All this demands increasing amounts of bandwidth, which places additional demands on communications network providers. Yet – as the press release also points out, broadband prices continue to fall, forming an unhealthy backdrop to what is an extremely costly investment and an illustration that markets occasionally produce misleading signals and are not always the efficient allocators of investment resource that they are claimed to be.
Here’s my illustration of the data contained in Figure 5.92, buried at the back of the section on Telecoms and networks, on p. 354:
From a communications provider’s point of view, it doesn’t look good: ever-increasing bandwidth at ever-decreasing prices (albeit that they are no longer falling as fast as they were). In fact, these years (set at constant 2009 prices) have seen a 33% fall in the monthly price we pay for bandwidth, while average connection headline access speeds have dramatically risen (actually, by 1,267%).

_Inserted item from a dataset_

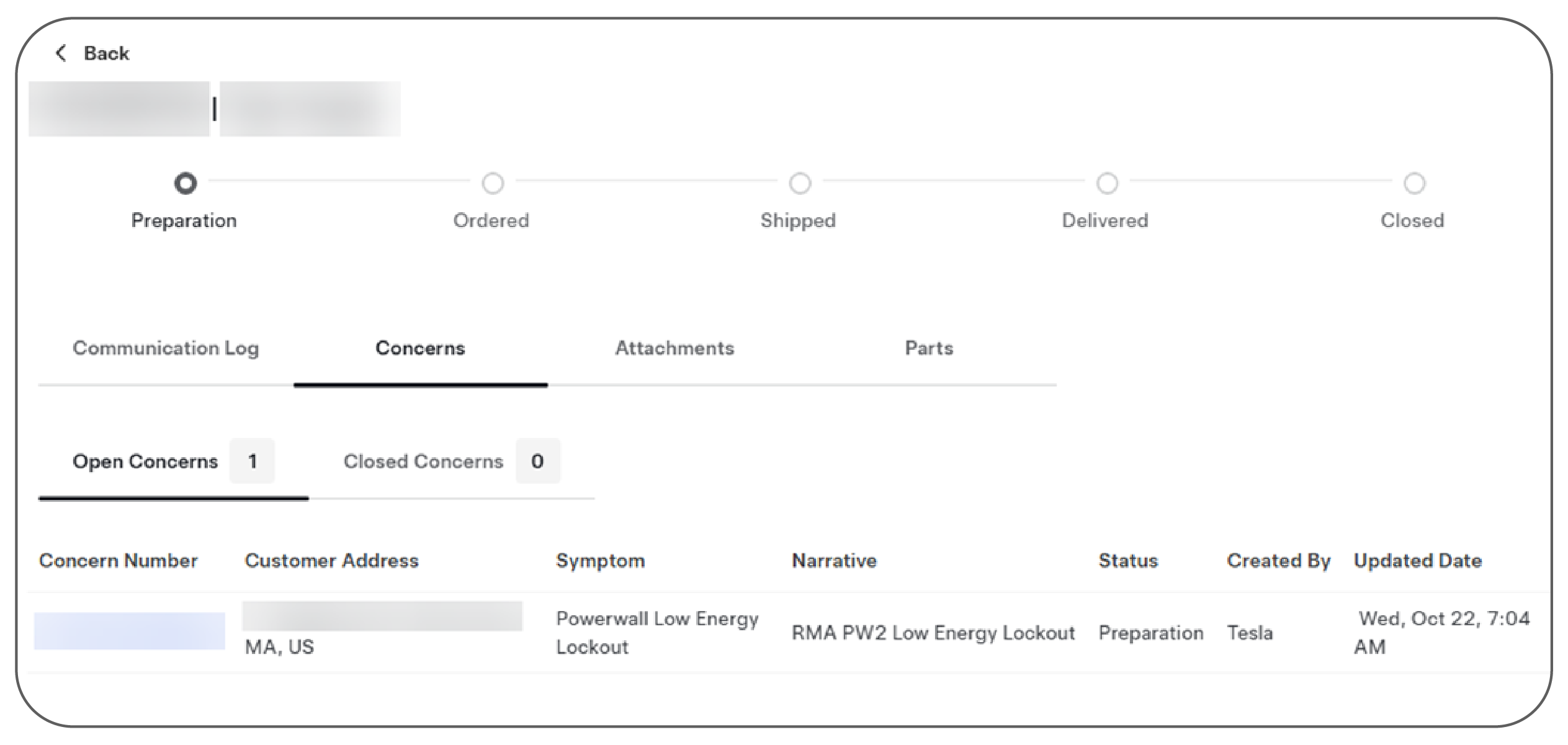Go to the Parts tab
The width and height of the screenshot is (1568, 745).
click(929, 349)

Earlier in the report (Figure 5.64), Ofcom had reported that monthly household communications bills also continue to fall, with the fixed voice and broadband component (i.e. all household communications bills excluding mobile) falling in the same period by 17%, and fixed voice bills by over 26%. This is important since network providers looking to upgrade their networks and replace the old and increasingly redundant copper pairs with costly (glass-)fibre are having to do so on the back of falling prices, both in the direct market and in potential cross-subsidising ones. At the same time, the future – marked by falling broadband bills despite more and more bandwidth – is looking somewhat inauspicious from the point of view of building a convincing case around the scale of returns that can be made on that investment.
Apart, additionally, from the effects of any double dip recession in making any investment case even more uncertain.

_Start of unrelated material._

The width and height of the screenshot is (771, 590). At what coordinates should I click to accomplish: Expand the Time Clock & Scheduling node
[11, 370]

Public policy seeking faster and better communications networks (and for all citizens) makes sense both economically and socially. Equally, however, we have to recognise that BT – the vehicle by which that public policy can most effectively be implemented – has not been in the public sector for some years and that private sector investment environments, not least of all those in regulated industries, tend to be fragile and frequently capricious things.

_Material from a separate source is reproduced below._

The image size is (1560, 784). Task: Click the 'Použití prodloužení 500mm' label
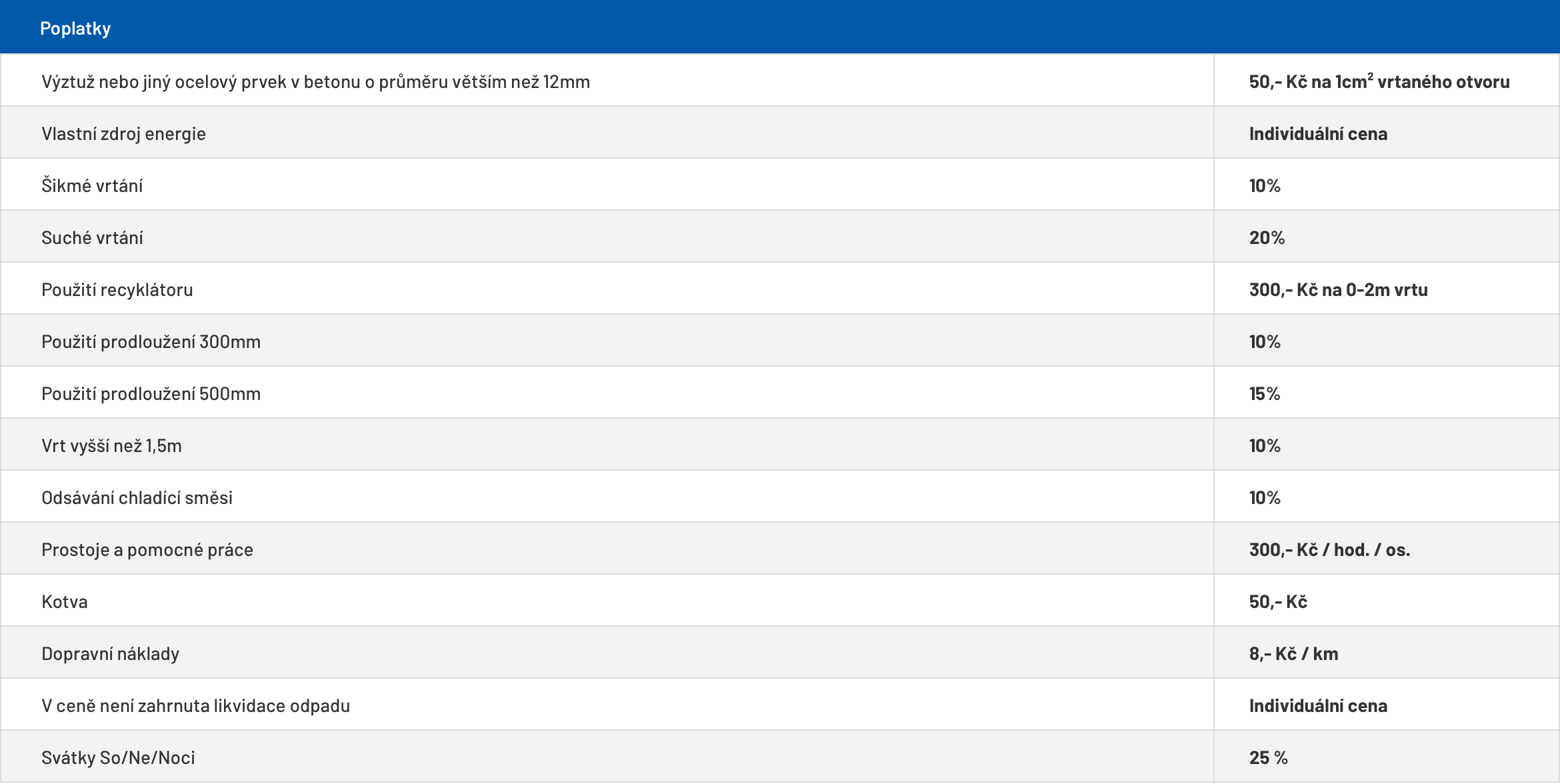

In this light, politicians need to recognise that carrots as well as sticks are a good tool; while regulators need to recognise that competition in the direction of achieving cheaper prices is not the be all and end all of regulatory policy – that investment is important and that it may be crowded out in circumstances where falling prices make the case for that investment harder to sustain. One reason to re-visit the dropped parts of the old Digital Economy Bill putting a new statutory requirement on Ofcom to take account of the impact of its decisions on investment, I think.
[Edit 27 August: Analysys Mason comments this week that the average price of a fixed broadband bundle dropped by €5 per month across Europe during the past six months (despite an increase in speeds), but was still more expensive than mobile broadband. So, it looks likely that there will be further pressure on fixed broadband prices right across Europe – where all fixed line network operators are facing similar expensive investment decisions. And while mobile broadband is cheaper, it doesn’t deliver quite the same user experience, being slower, with more drop-outs and less reliability. And market forces dictate that fixed broadband prices need to drop further to compete, even though fixed network operators to invest to deliver quicker, more reliable connections. It’s a mad world out there.]